Si alguien se entera de las visitas diarias que me hace Tomasita, su papá es capaz de obligarme a trabajar en un circo. ¡No me quiero imaginar con nariz de payaso!

De repente, como si acabara de despertar de un mal sueño, Tomasa dejó de sollozar. Cambió del llanto a la furia en un parpadeo, me miró fijo a los ojos y, con un movimiento inesperado, me abrió la boca con sus manos. No puedo negar que me dio miedo, pensé que me iba a sacar las muelas.


—¡Muestra lo que quedó de la pobrecita!

Con una varita me curucuteó entre los colmillos como si esperara encontrar a la picuda bailando cumbia. Rebuscó hasta debajo de mi lengua, allá donde no llega el cepillo de dientes.

—¡Uf, qué aliento! ¡Estás hediondo! —dijo Tomasa mientras se tapaba la nariz—. ¿Estás haciendo el curso de gallinazo?

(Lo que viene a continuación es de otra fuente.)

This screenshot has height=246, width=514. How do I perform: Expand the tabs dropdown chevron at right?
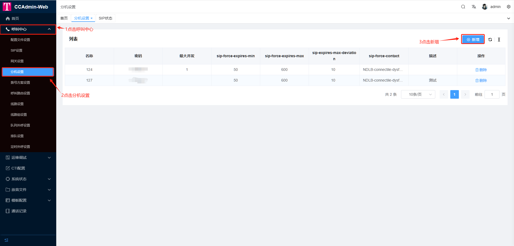click(x=508, y=18)
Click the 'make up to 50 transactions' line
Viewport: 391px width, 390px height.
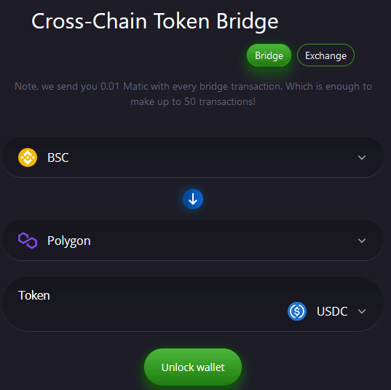193,102

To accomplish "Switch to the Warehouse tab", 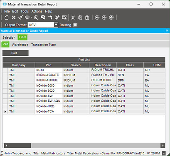I will coord(20,45).
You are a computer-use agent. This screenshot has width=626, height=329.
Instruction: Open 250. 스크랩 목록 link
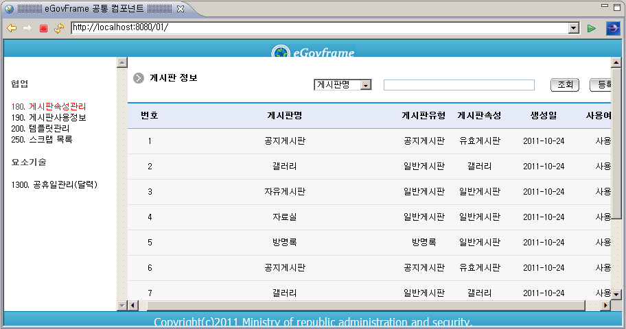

Me hice el sordo ante el comentario. Sentí que sacó algo. Era un pedazo de yuca del sancocho que me trajo ayer. Confieso que no me había lavado los dientes.

—Ya na tanga la calpa da ca la garza na sa haya bañada, ma dajá an alaanta da laba —le contesté.

—¡Habla bien que no te entiendo! —me regañó mientras me daba la posibilidad de cerrar la boca.

Aguanté un calambre en la mandíbula y le repetí:

—Yo no tengo la culpa de que la garza no se haya bañado, me dejó un aliento de lobo.

Me devolvió una mirada de trueno y, como si creyera que la garza se estaba escondiendo detrás de la última muela, me abrió la boca aún con más cólera. Al ver que solo quedaban algunas plumas entre mis mandíbulas, explotó nuevamente en llanto, esta vez peor. Nunca pensé causar un drama como este.

Sin decir ni pío, ella cogió las pocas plumas que encontró y las metió en el bolsillo de su falda. Levantó la totuma donde llevaba la sopa y me la lanzó.

—¡Toma esto! ¡Caimán malo!

¡Un chichón enorme me salió en la cabeza! Ahora tengo la apariencia de un caballo de esos que llaman unicornio, pero no me duele, hay cosas que duelen mucho más.

Dio media vuelta y se fue corriendo sin mirar atrás.

En ese momento fui yo quien lloró. No te vayas, Tomasita, regresa, por favor. Las palabras no pudieron salir de mi garganta.